Karol Nawrocki z apelem: Przestrzegam, abyśmy nie ulegali rosyjskiej dezinformacji
Zdaniem prezydenta, rzeczą, która pozwala mieć poczucie, że zdaliśmy test, jest „rozwaga i propaństwowa postawa opozycji w parlamencie i gotowość do konstruktywnej krytyki, a nie zachowań atakujących”.
– Kłaniam się wszystkim, którzy w sytuacji zagrożenia Polski podeszli, bez znanej niestety z przeszłości, dramy politycznej, której powinniśmy unikać też w przyszłości – zaznaczył, dodając, iż „ma nadzieję, że będzie to kolejny efekt Władimira Putina”.
Karol Nawrocki nadmienił też, że ma nadzieję, iż politycy będą mówili jednym głosem w kwestii bezpieczeństwa, niezależnie od różnic. – Chciałbym mocno przestrzec, szczególnie opinię publiczną, ale i nas wszystkich, abyśmy nie ulegali rosyjskiej dezinformacji. Ta wojna dzieje się także w przestrzeni informacyjnej – dodał.

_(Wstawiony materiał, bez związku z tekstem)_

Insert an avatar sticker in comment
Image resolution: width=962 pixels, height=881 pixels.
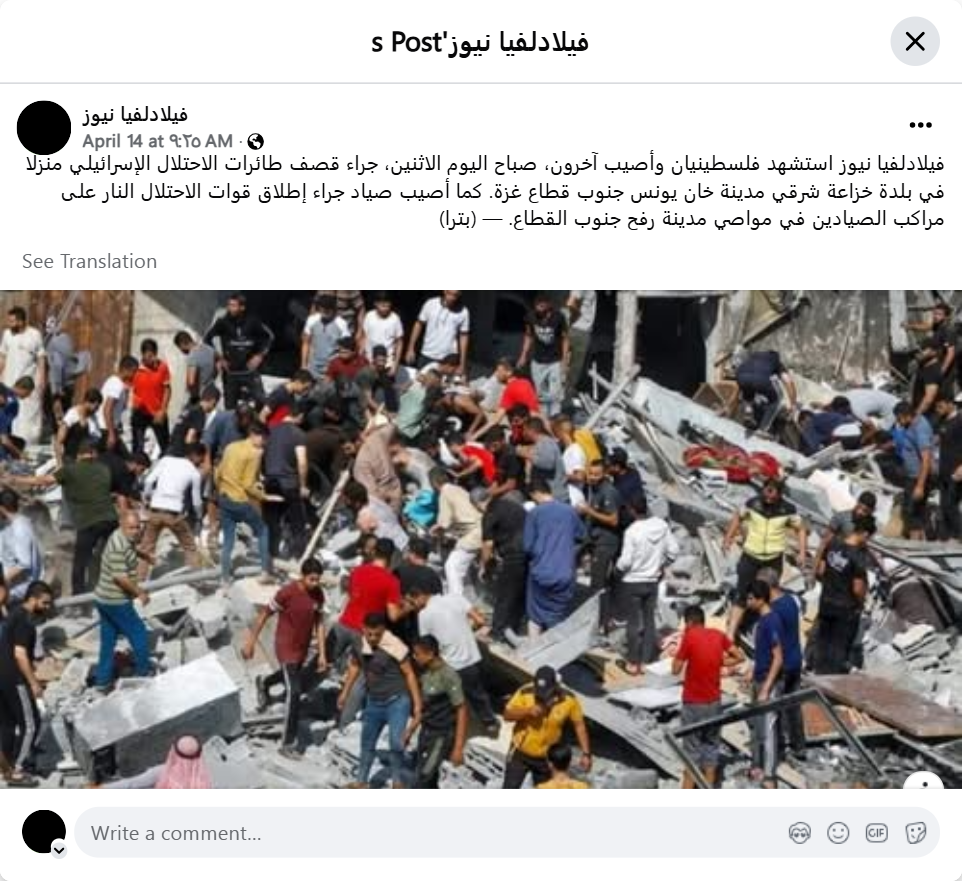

Prezydent ponownie zaapelował, że „nie możemy ulegać rosyjskiej dezinformacji, która od 24 godzin podpowiada, że drony atakujące polską przestrzeń powietrzną są ukraińskie, po to, żeby wciągnąć Polskę do wojny”. – Ze wszystkich informacji, które posiadam, jest to po prostu kłamstwo – zaznaczył.
Rosyjskie drony nad Polską. Co się wydarzyło?
W nocy z wtorku na środę na terytorium Polski wtargnęło 19 rosyjskich dronów, część z nich zestrzeliła polska armia przy pomocy sojuszników z NATO.
Do czwartkowego poranka znaleziono szczątki 16 bezzałogowców w kilku województwach.
W środę Polska zwróciła się również z wnioskiem formalnym o uruchomienie artykułu 4. Paktu Północnoatlantyckiego. Tego samego dnia przeprowadzono konsultacje w ramach tego formatu.
Prezydent Karol Nawrocki poinformował, że w ciągu 48 godzin zwołana zostanie Rada Bezpieczeństwa Narodowego. W środę odbył rozmowę z prezydentem USA Donaldem Trumpem, z kolei Donald Tusk prowadził konsultacje z europejskimi liderami.
Polska zawnioskowała także o zebranie się nadzwyczajnego posiedzenia Rady Bezpieczeństwa ONZ w związku z naruszeniem polskiej przestrzeni powietrznej przez rosyjskie drony.